Problem to work on: Reproduce each of the rows below verbatim, in order, omitting the pictures from your answer.

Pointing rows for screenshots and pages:
■ ■ ■

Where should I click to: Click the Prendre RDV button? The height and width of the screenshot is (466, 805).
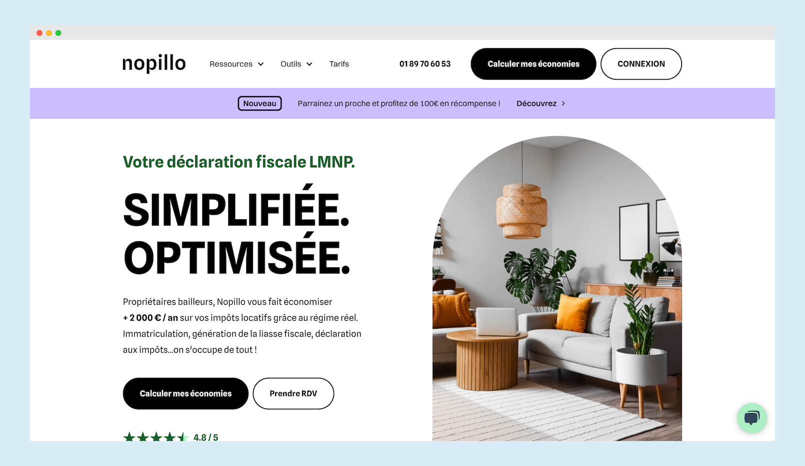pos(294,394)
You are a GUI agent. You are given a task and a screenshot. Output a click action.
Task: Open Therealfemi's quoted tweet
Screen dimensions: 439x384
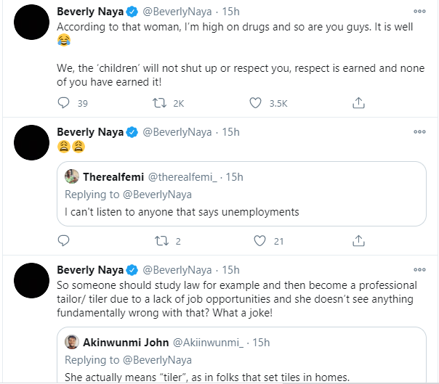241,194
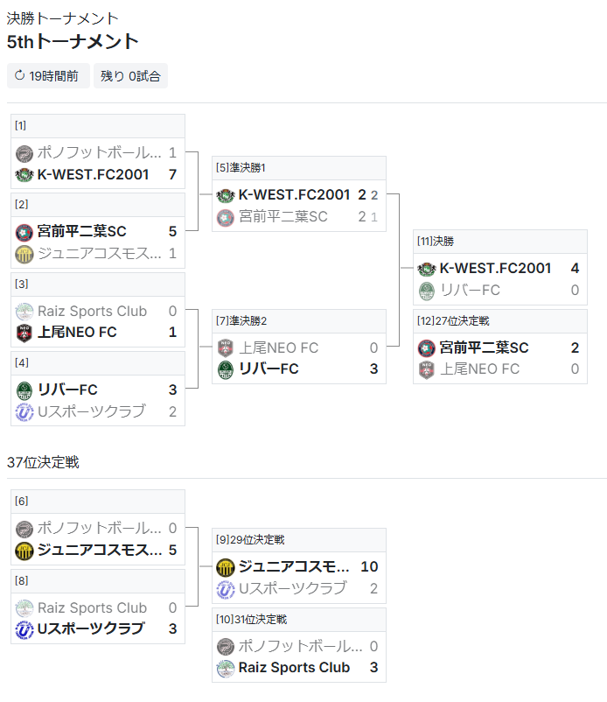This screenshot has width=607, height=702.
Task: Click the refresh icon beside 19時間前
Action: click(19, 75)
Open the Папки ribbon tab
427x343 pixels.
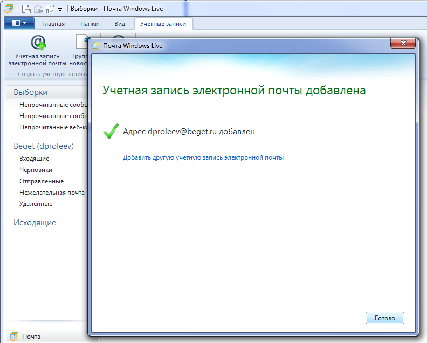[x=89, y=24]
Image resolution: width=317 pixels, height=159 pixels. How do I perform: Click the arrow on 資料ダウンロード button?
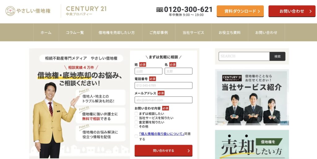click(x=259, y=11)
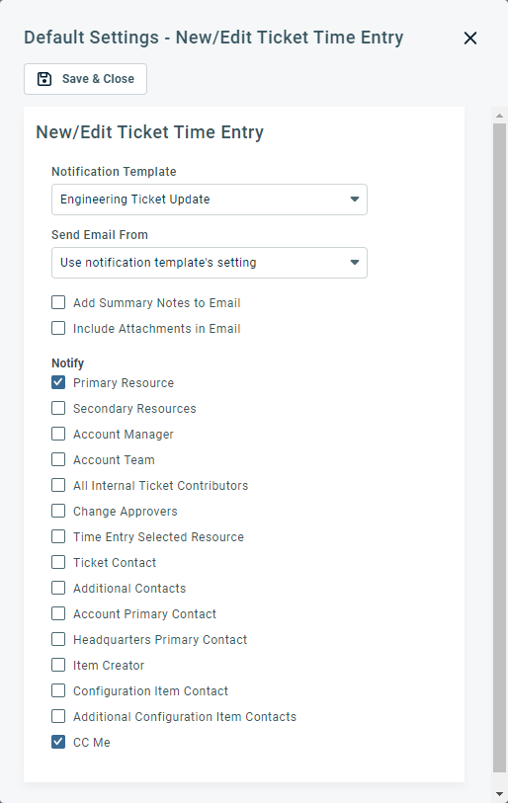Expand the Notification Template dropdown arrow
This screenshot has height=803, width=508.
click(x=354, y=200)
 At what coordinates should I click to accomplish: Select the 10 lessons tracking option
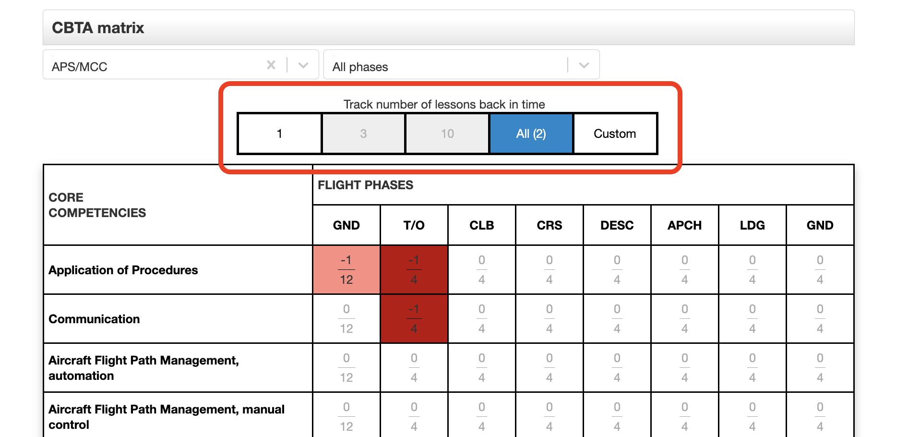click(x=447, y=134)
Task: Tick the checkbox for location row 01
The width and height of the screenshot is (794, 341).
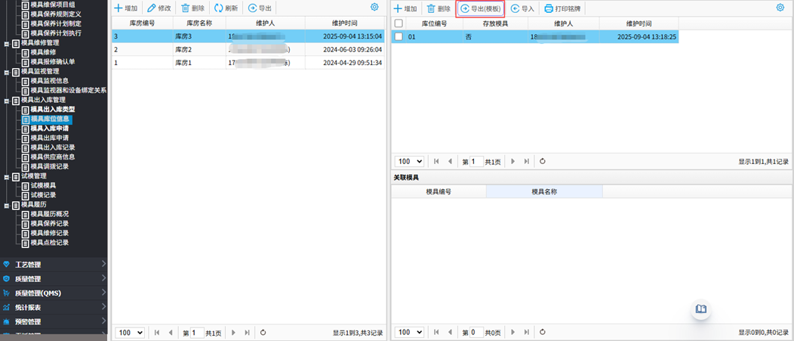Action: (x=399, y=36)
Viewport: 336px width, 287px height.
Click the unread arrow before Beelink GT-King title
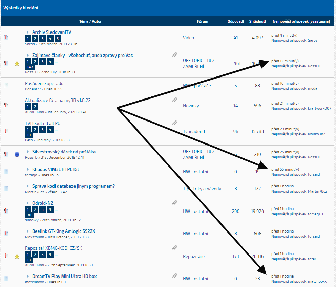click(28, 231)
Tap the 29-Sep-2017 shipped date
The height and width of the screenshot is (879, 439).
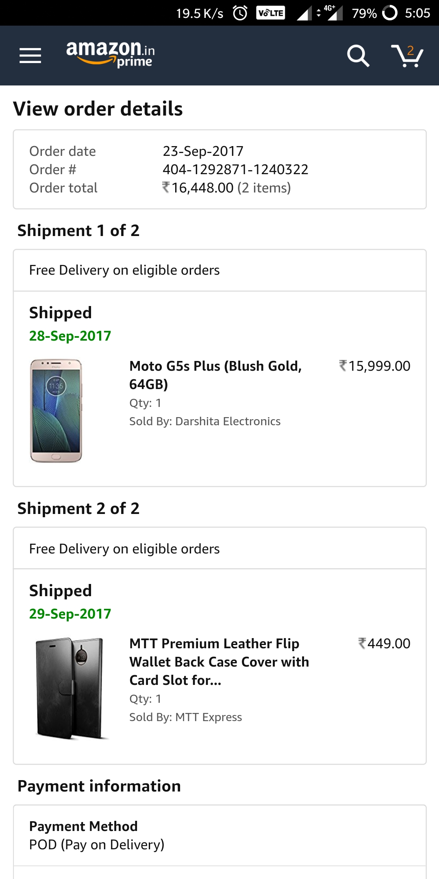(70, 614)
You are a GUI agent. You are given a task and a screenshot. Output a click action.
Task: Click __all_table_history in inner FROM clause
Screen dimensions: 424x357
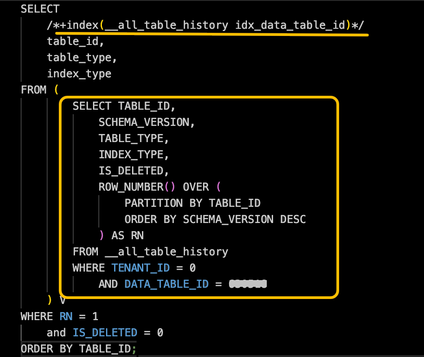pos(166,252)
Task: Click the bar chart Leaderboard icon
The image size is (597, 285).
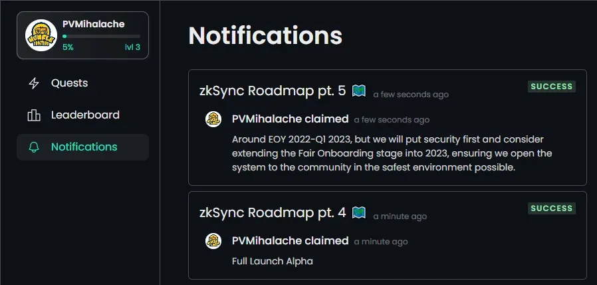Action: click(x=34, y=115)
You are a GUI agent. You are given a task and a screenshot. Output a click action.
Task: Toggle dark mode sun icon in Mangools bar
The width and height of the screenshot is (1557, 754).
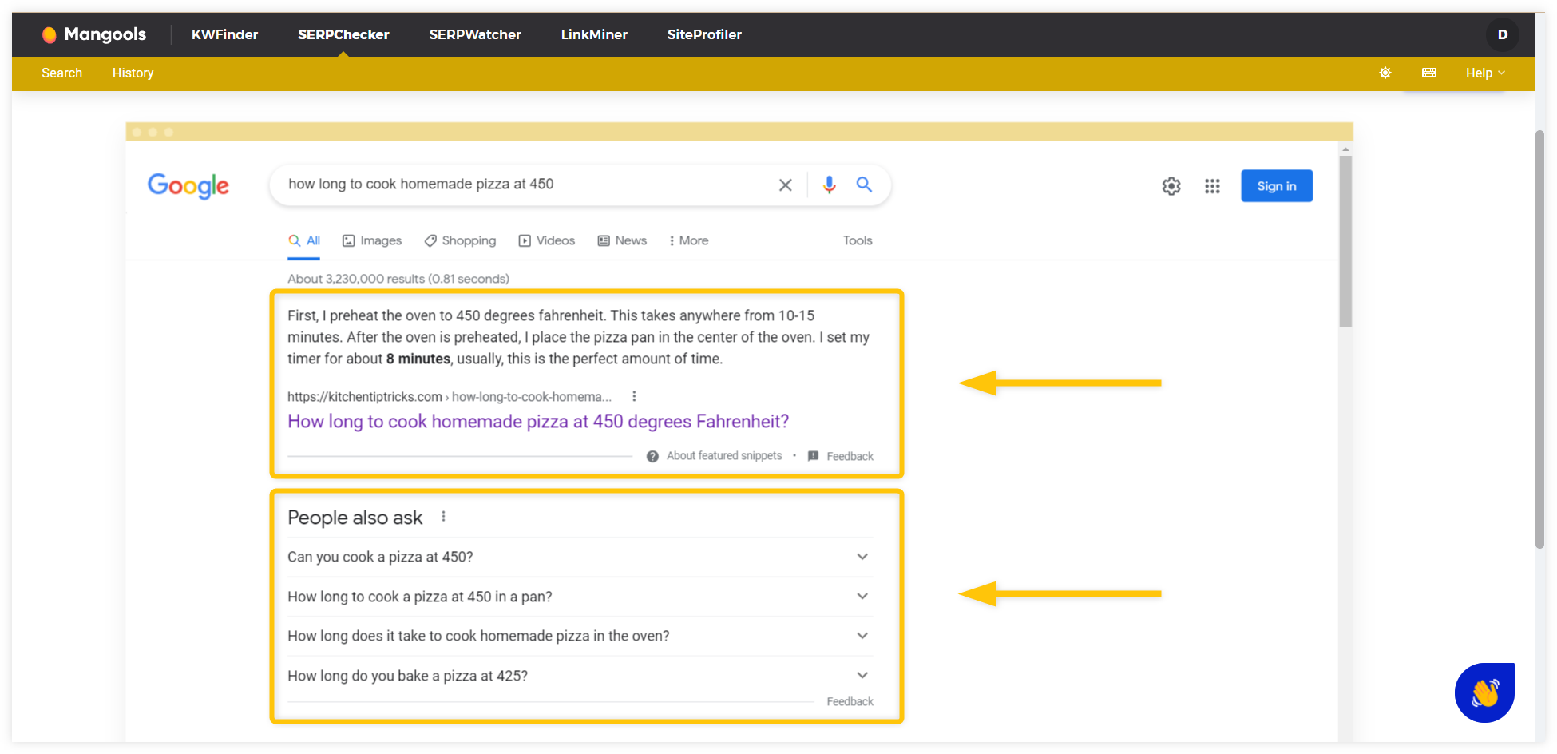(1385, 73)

■ ■ ■

Answer to this exercise:
Where should I click to: Click the Prendre RDV button? The height and width of the screenshot is (466, 805).
pos(294,394)
You are a GUI agent. You are given a task and a screenshot. Output a click action.
Task: Open Therealfemi's quoted tweet
Screen dimensions: 439x384
241,194
This screenshot has width=607, height=702.
Task: Click the refresh icon beside 19時間前
Action: click(19, 75)
Open the Папки ribbon tab
427x343 pixels.
[x=89, y=24]
Image resolution: width=317 pixels, height=159 pixels. How do I perform: Click the arrow on 資料ダウンロード button?
click(x=259, y=11)
Expand the Notification Template dropdown arrow
This screenshot has height=803, width=508.
click(x=354, y=200)
 At what coordinates should I click to accomplish: Select the 10 lessons tracking option
click(x=447, y=134)
Task: Tick the checkbox for location row 01
The width and height of the screenshot is (794, 341).
Action: (x=399, y=36)
Viewport: 336px width, 287px height.
Click the unread arrow before Beelink GT-King title
click(28, 231)
Tap the 29-Sep-2017 shipped date
The height and width of the screenshot is (879, 439).
(70, 614)
You are a GUI agent. You are given a task and a screenshot. Output a click action.
Task: Click __all_table_history in inner FROM clause
Screen dimensions: 424x357
pos(166,252)
Task: Click the bar chart Leaderboard icon
The image size is (597, 285).
Action: click(x=34, y=115)
You are a GUI agent. You are given a task and a screenshot. Output a click action.
Task: Toggle dark mode sun icon in Mangools bar
The width and height of the screenshot is (1557, 754).
(1385, 73)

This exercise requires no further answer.